#### BRIEF
Set down exactly the lines running from the one with "Where should I" to the last line of the listing below, both included, and skip every picture.

#### DATA FOR THIS TASK
══════════

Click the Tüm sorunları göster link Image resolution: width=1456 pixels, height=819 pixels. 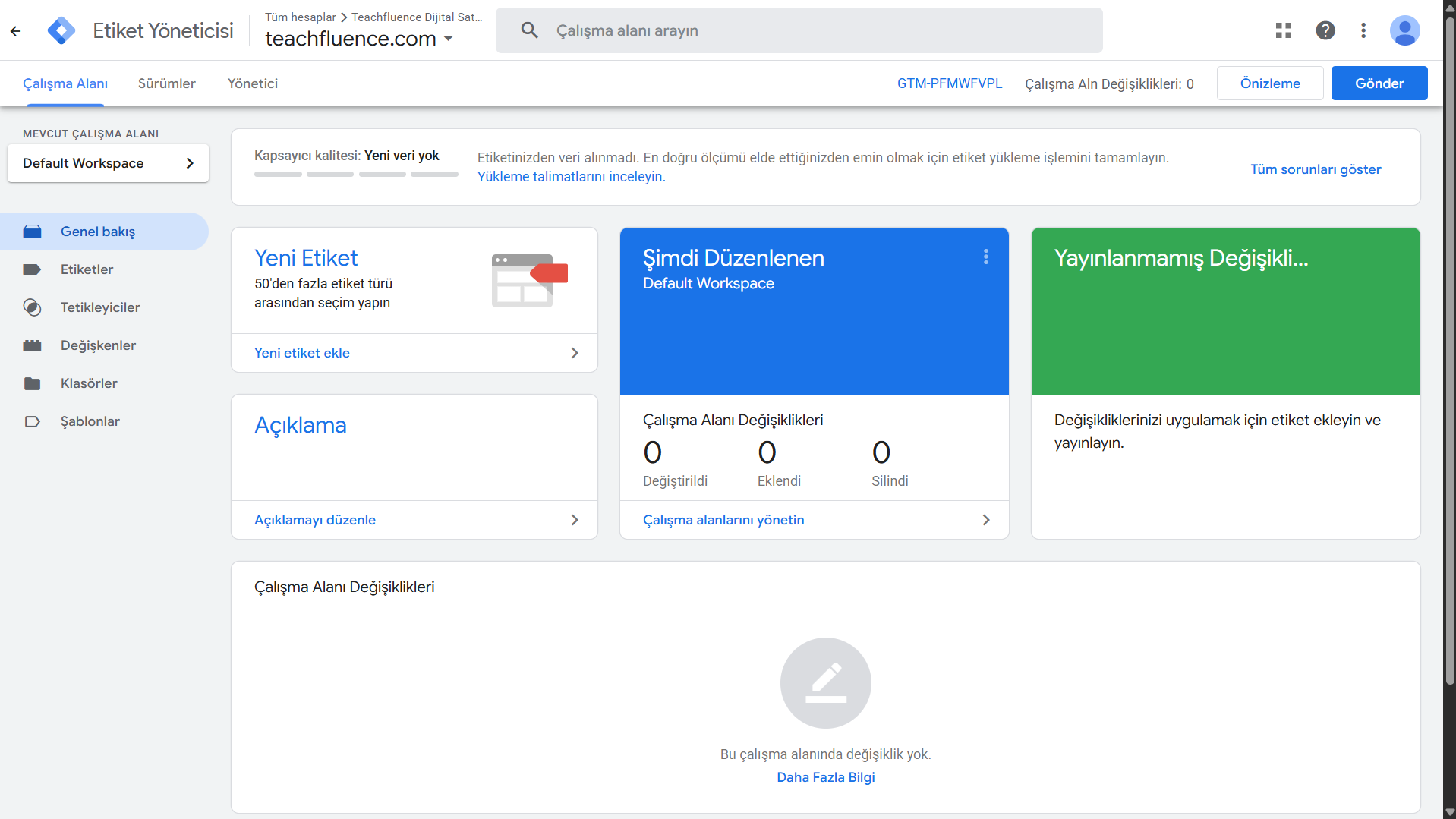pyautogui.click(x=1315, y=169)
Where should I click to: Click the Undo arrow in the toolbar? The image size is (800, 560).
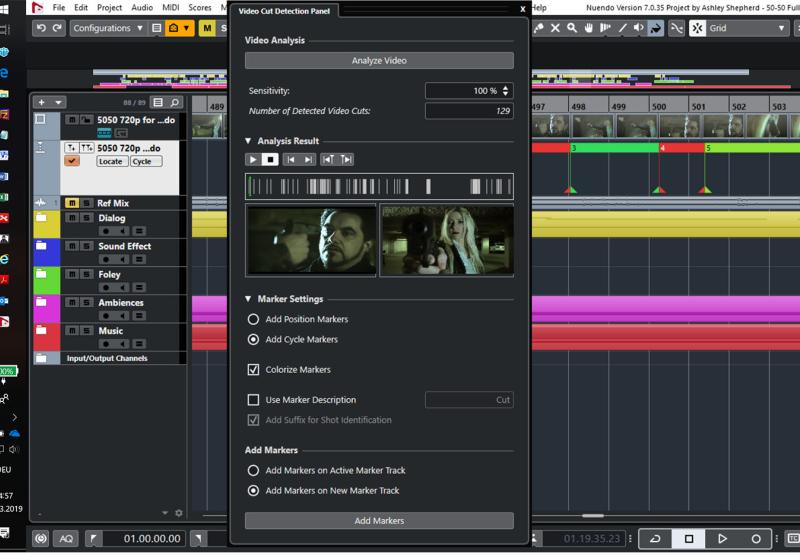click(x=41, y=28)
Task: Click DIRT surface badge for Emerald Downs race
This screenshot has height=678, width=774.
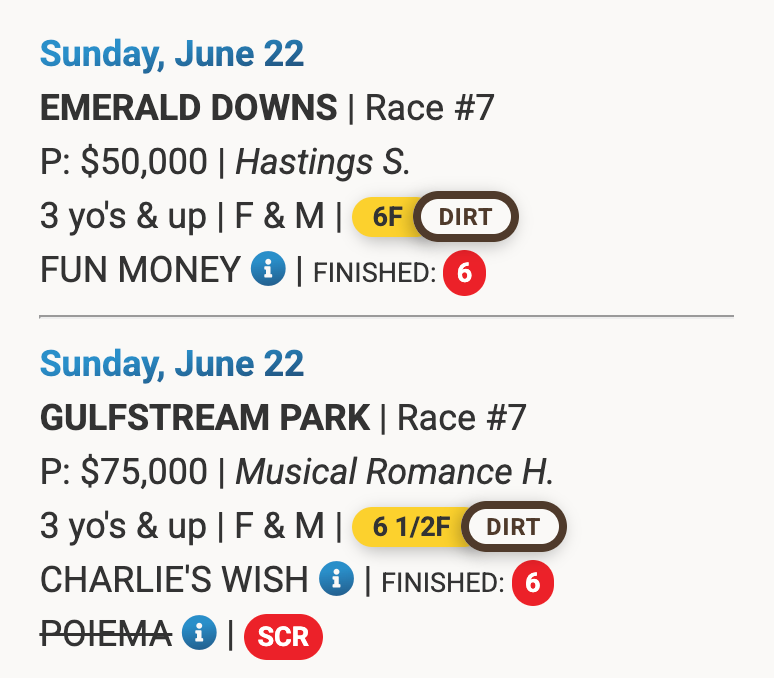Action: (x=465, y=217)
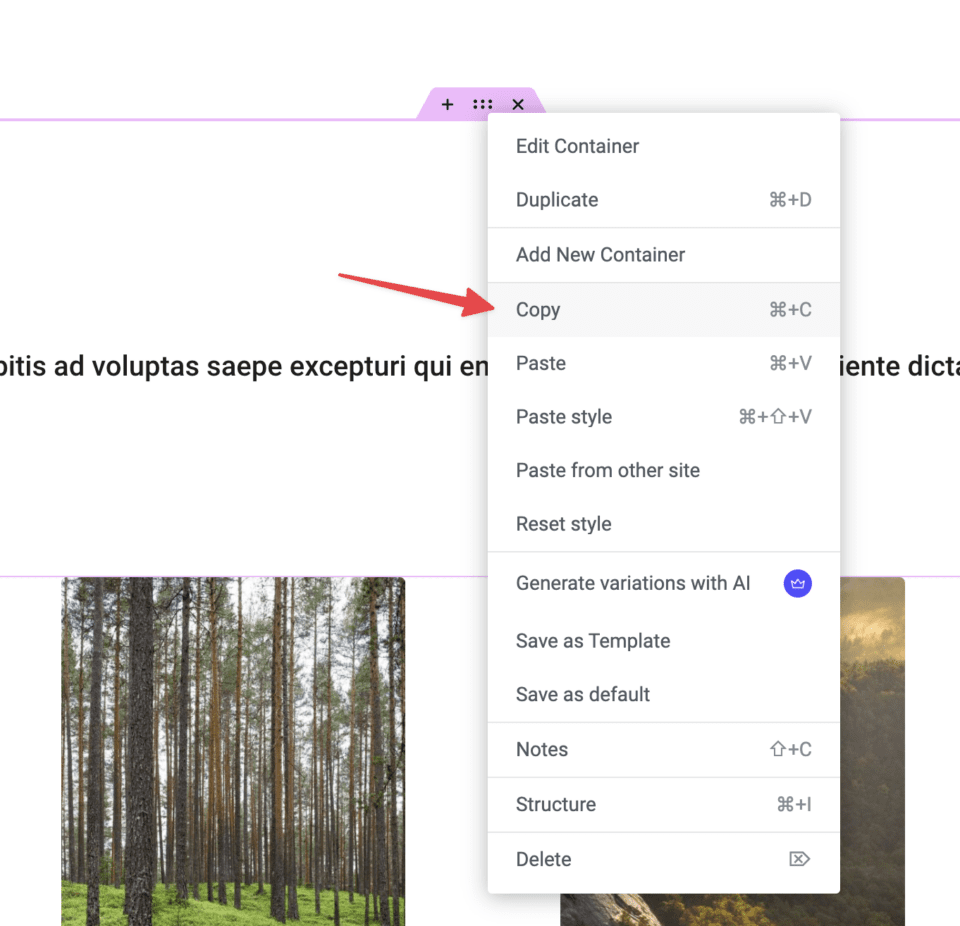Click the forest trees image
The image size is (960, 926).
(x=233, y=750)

══════════

#### EXERCISE RESPONSE
Where should I click to: Click the Undo arrow in the toolbar? The image size is (800, 560).
click(x=41, y=28)
Task: Click DIRT surface badge for Emerald Downs race
This screenshot has height=678, width=774.
Action: (x=465, y=217)
Click the forest trees image
The image size is (960, 926).
(x=233, y=750)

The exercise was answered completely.